Project Genoa was a software project commissioned by the United States' DARPA which was designed to analyze large amounts of data and metadata to help human analysts counter terrorism.

==Program synopsis==
Genoa's primary function was intelligence analysis in order to assist human analysts.

The program was designed to support both top-down and bottom-up approaches; a policy maker could hypothesize a possible attack and use Genoa to look for supporting evidence of such a plot, or it would compile pieces of intelligence into a diagram and suggest possible outcomes. Human analysts would then be able to modify the diagram to test various cases.
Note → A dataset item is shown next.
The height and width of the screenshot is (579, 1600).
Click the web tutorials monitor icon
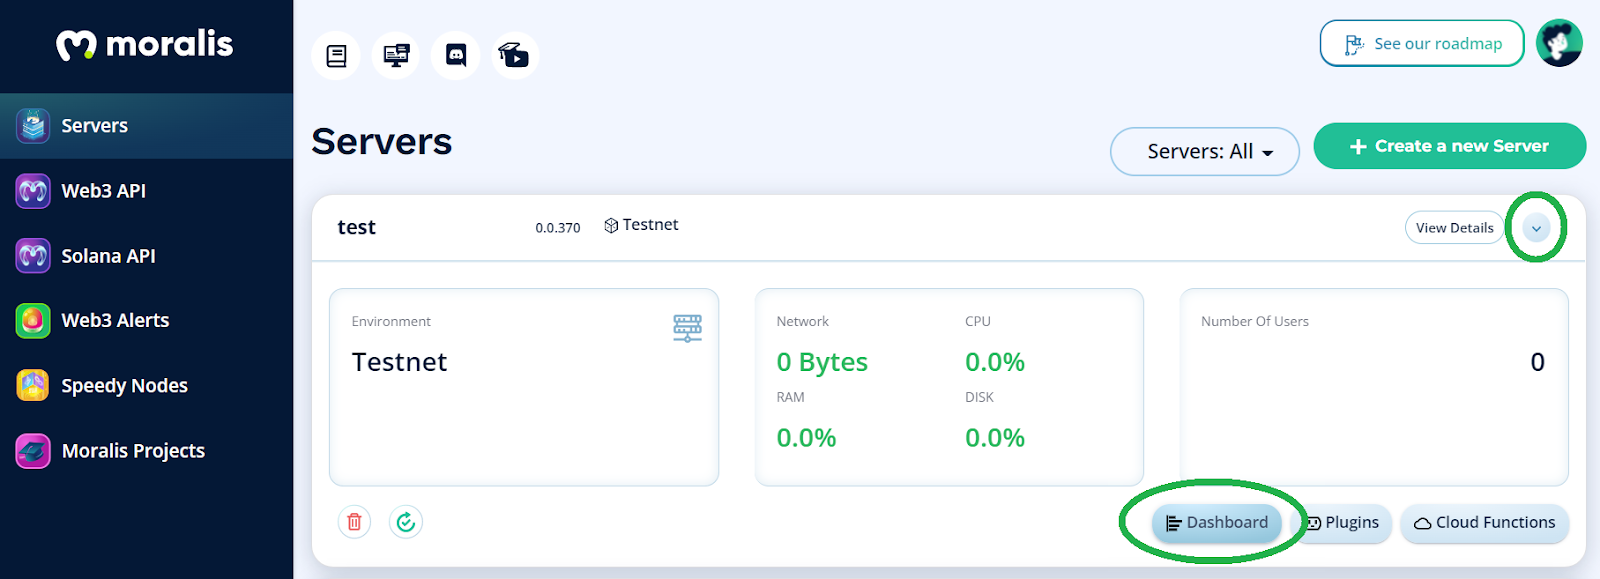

Companies such as Integral Visuals, Saffron Technology, and Syntek Technologies were involved in Genoa's development. It cost a total of $42 million to complete the program.

==History==
Genoa was conceived in late 1995 by retired Rear Admiral John Poindexter, a chief player in the Iran-Contra Affair. At the time, Poindexter was working at Syntek, a company often contracted to do work for the Department of Defense. He proposed a computer system that would help humans crunch large amounts of data in order to more effectively predict potential national security threats. Poindexter brought his ideas to former colleagues working with the United States National Security Council.

That year, a team of researchers was assembled for the project and began studying various historical events to which Genoa could be applied. The Tokyo subway sarin attack in March was the primary focus. Instead of analyzing the attack itself, the researchers looked into the history of Aum Shinrikyo, the group that perpetrated the attack, to find evidence that could have suggested their intentions.

In order to pitch their ideas, the researchers set up a mock crisis command center in DARPA's main building, full of monitors staffed by actors. An audience would watch as a fictitious scenario would unfold before them, guided along by an animated video segment. Poindexter called the presentation "A Day in the Life of an Analyst." Another mock center was set up near the DARPA building with the help of a Hollywood set designer to serve the same purpose. Prominent viewers of the exhibition included Richard A. Clarke, John Michael McConnell, and James R. Clapper.

Genoa was commissioned in 1996 for development overseen by DARPA and completed in the 2002 fiscal year, becoming a component of the Total Information Awareness program. It was concluded that while Genoa helped officials better understand complex situations, it operated at a slow speed. The research initiated by the project was continued in its immediate follow-on program, Genoa II. One of the goals of this successor was to increase the speed of analyses.

The program was actively utilized by the Defense Intelligence Agency.